Problem details -> Return every line from the records below with the string "screenshot".

Listed entries ->
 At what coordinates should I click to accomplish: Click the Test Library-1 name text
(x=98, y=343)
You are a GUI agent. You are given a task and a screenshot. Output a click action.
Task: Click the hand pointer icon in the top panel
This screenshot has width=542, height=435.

Reply to the task ->
You are a GUI agent. You are given a task and a screenshot. Output a click action.
This screenshot has width=542, height=435.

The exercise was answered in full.